→ Tarefas a resolver
1 > Reproduza fielmente a passagem do texto sobre o huasipungo que vai de "Durante anos regeu" a "propriedades nas montanhas.".
2 > Dê continuidade ao texto sobre o huasipungo a partir do ponto em que ele termina.

Huasipungo,
em quíchua, quer dizer parcela de terra, cedida pelo latifundiário ao índio em
troca de parte de seu trabalho diário. Um acerto que envolve a crueldade e a indiferença do proprietário da terra, de onde advém os maus tratos e suas respectivas e
insensatas justificativas e a submissão e a fome dos índios, em sofrimentos que
chegam ao limite do suportável, origem de eventuais e alucinantes revoltas.
Durante anos regeu as relações entre brancos e índios da região andina e,
sempre, extrapolou direitos, permitindo
ao proprietário usar do índio como se fosse um animal.
É
o que faz Alfonso Pereira. Obrigado por razões familiares ( a desonra da filha
que deve permanecer secreta) e financeiras
(a necessidade de obter o maior lucro possível para saldar dívidas
prementes), deve abandonar Quito e partir para suas propriedades nas montanhas.
Para
executar os projetos que ali o levaram – a construção de uma estrada para que determinada firma estrangeira possa
exportar matéria prima, a extração da madeira e, finalmente, a expulsão dos
índios dos huasipungos – obtém o apoio do pároco e do chefe político do
lugarejo. O primeiro atrai os índios para a missa festiva com música e bênção e
promessas de indulgências: Oh! Sim! Cem, mil dias de indulgências por
avanço por metro da obra. O segundo, induzindo ao trabalho coletivo cujo
resultado, no seu dizer, será o progresso da comunidade.
Quando
voltam, após semanas de ausência de suas terras, construindo uma estrada que só
dará lucro ao patrão e lhe pedem o que lhes é devido, são ameaçados de chicote
e perseguidos pelos cães.

→ Itens
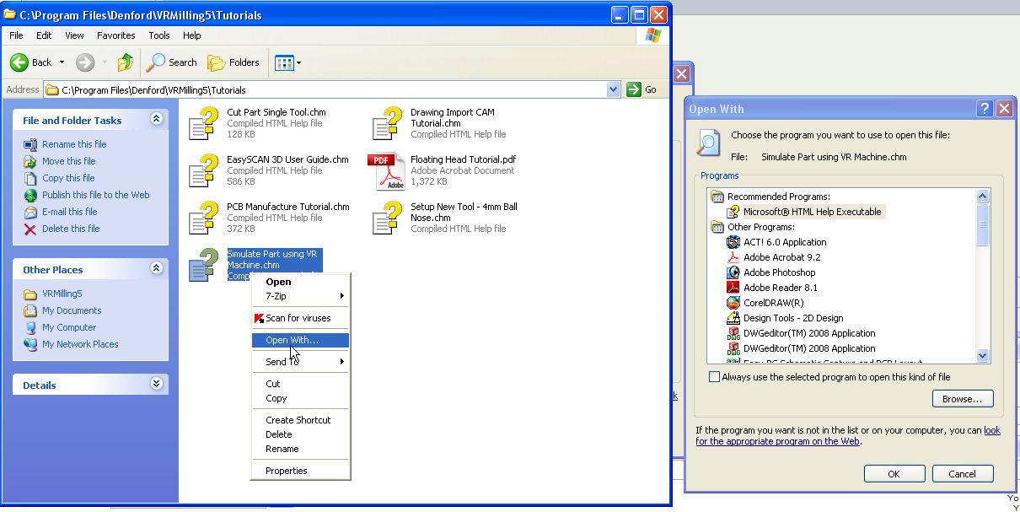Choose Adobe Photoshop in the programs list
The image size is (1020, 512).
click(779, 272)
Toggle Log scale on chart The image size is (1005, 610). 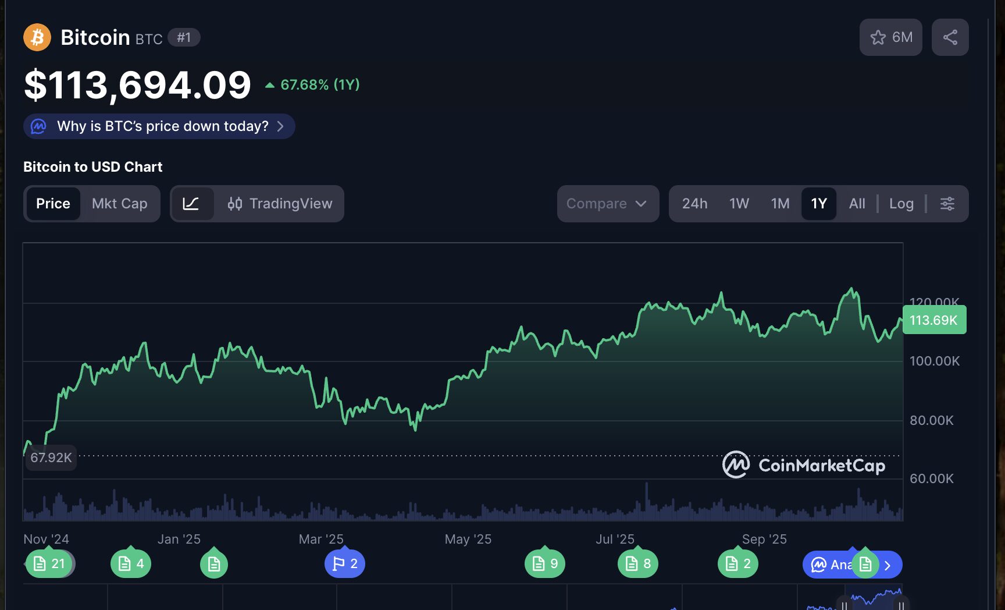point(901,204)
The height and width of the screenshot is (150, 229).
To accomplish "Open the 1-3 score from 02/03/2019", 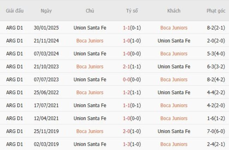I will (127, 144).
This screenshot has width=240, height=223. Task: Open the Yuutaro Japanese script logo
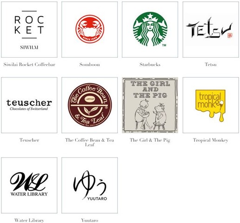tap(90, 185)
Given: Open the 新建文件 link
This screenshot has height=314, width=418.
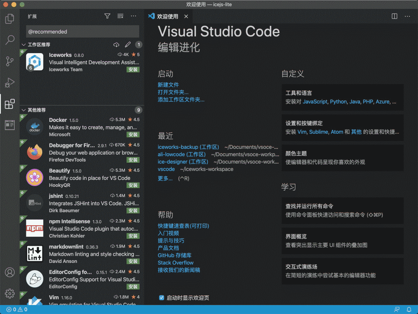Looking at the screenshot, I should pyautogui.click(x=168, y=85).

→ Respostas das tarefas
1 >
Durante anos regeu as relações entre brancos e índios da região andina e,
sempre, extrapolou direitos, permitindo
ao proprietário usar do índio como se fosse um animal.
É
o que faz Alfonso Pereira. Obrigado por razões familiares ( a desonra da filha
que deve permanecer secreta) e financeiras
(a necessidade de obter o maior lucro possível para saldar dívidas
prementes), deve abandonar Quito e partir para suas propriedades nas montanhas.

2 >
Suportam
a fome, o frio, as chicotadas, as injúrias. Impossível, no entanto, para
eles, perder seu pedaço de terra, sua
pobre casa, seu minúsculo cultivo. Então, tentam lutar. Para dominar essa luta
chegam os soldados de Quito e cumprem o seu dever patriótico sem saber discernir
qual é a pátria que defendem: Ao
amanhecer, entre as choças desfeitas, entre os escombros, entre as cinzas,
entre os cadáveres, ainda mornos, surgiram, como nos sonhos, centenas de braços delgados como espigas de cevada que
ao se
deixar acariciar pelos ventos gelados dos desertos da América murmuravam
com sua voz ululante: Nucanchic huasipungo! Nucanchic huasipungo!: A terra é nossa. A última palavra do
romance e é a mesma que lhe dá o título,
Huasipungo. Encerrados nesses limites ficcionais, personagens protótipos
de uma sociedade de classe cujas relações são regidas pelo racismo e pela
cupidez, gênese da obediência e do despojamento dos índios. O proprietário, o chefe político, o pároco
versus o índio. O que possui, o que defende a propriedade alheia, o que prega
normas definitivas. Um todo que se alimenta das privações e da destruição do
mais fraco.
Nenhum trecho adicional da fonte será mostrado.